Mohon tunggu...
Joshua
Joshua Mohon Tunggu... Konsultan - Akun arsip

Akun ini diarsipkan. Baca tulisan terbaru Joshua di https://www.kompasiana.com/klikjoshua

Selanjutnya

Tutup

Foodie Pilihan

Kisruh BTS Meal, Titik Temu Fanatisme Buta dan Ketidaksiapan Berpromosi

9 Juni 2021   18:27 Diperbarui: 9 Juni 2021   20:27 421
+
Laporkan Konten
Laporkan Akun
Kompasiana adalah platform blog. Konten ini menjadi tanggung jawab bloger dan tidak mewakili pandangan redaksi Kompas.
Lihat foto
Bagikan ide kreativitasmu dalam bentuk konten di Kompasiana | Sumber gambar: Freepik

Linimasa media sosial saya pada hari ini diramaikan dengan berbagai footage yang mencengangkan, terkait dengan restoran yang sering saya kunjungi selama 24 tahun hidup saya hingga tulisan ini dibuat: McDonalds.

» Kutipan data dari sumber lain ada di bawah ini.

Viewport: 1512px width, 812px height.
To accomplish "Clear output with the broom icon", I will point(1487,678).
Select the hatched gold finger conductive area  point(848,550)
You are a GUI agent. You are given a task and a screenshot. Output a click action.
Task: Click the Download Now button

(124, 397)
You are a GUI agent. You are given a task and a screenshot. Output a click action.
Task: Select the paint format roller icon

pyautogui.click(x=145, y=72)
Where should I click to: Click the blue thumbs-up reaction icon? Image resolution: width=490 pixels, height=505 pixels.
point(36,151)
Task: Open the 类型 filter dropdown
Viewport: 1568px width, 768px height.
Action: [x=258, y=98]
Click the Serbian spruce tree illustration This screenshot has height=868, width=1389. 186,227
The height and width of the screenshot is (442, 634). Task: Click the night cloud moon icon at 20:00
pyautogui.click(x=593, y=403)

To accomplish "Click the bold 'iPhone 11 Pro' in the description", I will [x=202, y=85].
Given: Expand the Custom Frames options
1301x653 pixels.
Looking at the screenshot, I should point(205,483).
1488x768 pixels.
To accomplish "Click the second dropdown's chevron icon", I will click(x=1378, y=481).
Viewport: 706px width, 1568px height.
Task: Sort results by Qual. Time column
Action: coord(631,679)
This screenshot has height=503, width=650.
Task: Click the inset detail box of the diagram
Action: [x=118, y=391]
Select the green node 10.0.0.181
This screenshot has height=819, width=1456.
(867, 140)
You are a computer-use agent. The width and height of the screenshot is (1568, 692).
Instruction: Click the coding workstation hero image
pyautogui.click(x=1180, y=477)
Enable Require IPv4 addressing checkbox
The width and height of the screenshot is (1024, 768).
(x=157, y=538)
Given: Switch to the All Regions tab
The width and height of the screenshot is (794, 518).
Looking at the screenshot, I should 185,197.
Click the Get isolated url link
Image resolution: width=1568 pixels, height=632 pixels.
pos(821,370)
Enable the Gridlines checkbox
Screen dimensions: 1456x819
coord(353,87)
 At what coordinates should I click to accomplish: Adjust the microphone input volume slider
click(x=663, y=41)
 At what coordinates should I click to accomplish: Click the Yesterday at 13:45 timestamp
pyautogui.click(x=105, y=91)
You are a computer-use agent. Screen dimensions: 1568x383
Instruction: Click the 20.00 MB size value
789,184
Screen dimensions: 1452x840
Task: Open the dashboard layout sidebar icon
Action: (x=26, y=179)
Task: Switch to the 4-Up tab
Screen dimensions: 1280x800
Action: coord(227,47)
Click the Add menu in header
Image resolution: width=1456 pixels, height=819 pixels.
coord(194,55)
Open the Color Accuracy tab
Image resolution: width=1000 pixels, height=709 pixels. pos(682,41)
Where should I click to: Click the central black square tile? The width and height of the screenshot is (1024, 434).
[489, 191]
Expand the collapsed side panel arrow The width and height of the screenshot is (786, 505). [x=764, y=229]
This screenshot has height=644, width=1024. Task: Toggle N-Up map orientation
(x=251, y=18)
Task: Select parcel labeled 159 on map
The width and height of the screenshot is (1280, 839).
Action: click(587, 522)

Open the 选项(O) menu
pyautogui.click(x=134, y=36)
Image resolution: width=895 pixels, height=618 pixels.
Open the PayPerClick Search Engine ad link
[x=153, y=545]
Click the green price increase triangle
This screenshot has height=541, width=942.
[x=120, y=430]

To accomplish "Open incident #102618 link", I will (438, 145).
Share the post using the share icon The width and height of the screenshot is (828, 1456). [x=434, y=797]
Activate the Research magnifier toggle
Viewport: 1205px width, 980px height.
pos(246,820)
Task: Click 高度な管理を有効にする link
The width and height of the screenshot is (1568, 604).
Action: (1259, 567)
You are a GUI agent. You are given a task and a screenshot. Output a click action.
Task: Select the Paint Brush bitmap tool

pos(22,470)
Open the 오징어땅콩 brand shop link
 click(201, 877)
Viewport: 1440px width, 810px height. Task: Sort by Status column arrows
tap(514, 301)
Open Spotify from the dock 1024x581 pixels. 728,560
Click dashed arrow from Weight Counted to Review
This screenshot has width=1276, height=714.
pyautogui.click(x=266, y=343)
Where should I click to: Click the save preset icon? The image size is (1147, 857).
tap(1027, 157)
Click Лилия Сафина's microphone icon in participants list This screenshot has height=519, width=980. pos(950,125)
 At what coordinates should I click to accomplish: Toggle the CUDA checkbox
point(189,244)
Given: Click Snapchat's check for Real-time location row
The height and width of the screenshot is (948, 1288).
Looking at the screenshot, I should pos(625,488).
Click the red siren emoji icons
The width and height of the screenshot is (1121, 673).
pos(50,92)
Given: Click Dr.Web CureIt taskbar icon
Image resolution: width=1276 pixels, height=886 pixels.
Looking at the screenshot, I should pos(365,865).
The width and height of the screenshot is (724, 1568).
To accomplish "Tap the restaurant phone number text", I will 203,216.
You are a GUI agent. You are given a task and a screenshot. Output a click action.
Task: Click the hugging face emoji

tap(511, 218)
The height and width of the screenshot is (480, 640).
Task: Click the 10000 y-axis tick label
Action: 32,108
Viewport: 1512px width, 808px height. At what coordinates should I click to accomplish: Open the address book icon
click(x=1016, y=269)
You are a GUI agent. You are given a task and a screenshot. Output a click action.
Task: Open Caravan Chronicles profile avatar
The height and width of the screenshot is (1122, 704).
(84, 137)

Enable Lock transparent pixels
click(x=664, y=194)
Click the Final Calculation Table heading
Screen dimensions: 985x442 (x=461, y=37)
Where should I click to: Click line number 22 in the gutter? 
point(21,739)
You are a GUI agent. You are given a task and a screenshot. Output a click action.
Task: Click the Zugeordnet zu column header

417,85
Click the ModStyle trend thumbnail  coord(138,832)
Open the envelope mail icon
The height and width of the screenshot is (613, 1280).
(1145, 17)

Topik ini awalnya dibuka antara saya dengan teman kuliah saya, yang awalnya curhat kebingungan ingin pesan makanan apa di rumahnya. Ia kemudian menyinggung saya soal menu baru yang saya belum tahu, yaitu BTS Meal.

Teman kuliah saya ini sungguh paham jika saya betul-betul hafal apapun tentang McD. Wajar, bukan karena saya pernah menjadi karyawannya, ataupun menjadi penggemarnya. Dalam pikir, tutur dan tindak, saya makan McD ya hanya karena suka saja, atau jika kebetulan lapar dan tak punya ide mau makan apa. Tidak banyak pertimbangan, kecuali isi kantong yang tipis atau saldo kartu minim saja.

Saya lantas menanggapi itu dingin dengan sedikit-banyak apriori.

Kemudian banjirlah linimasa media sosial dengan rekaman ojek online yang marah-marah karena sudah 2 atau 3 jam lamanya mereka menunggu untuk menu itu. Tindakan tersebut brutal dan vandal, sampai nampak ada meja dan kursi restoran yang berserakan, disertai dengan teriakan, sesekali cacian juga. Keadaan itu mengganggu pembeli lain yang hendak makan di tempat hingga terpaksa putar badan, beranjak dari gerai McD itu.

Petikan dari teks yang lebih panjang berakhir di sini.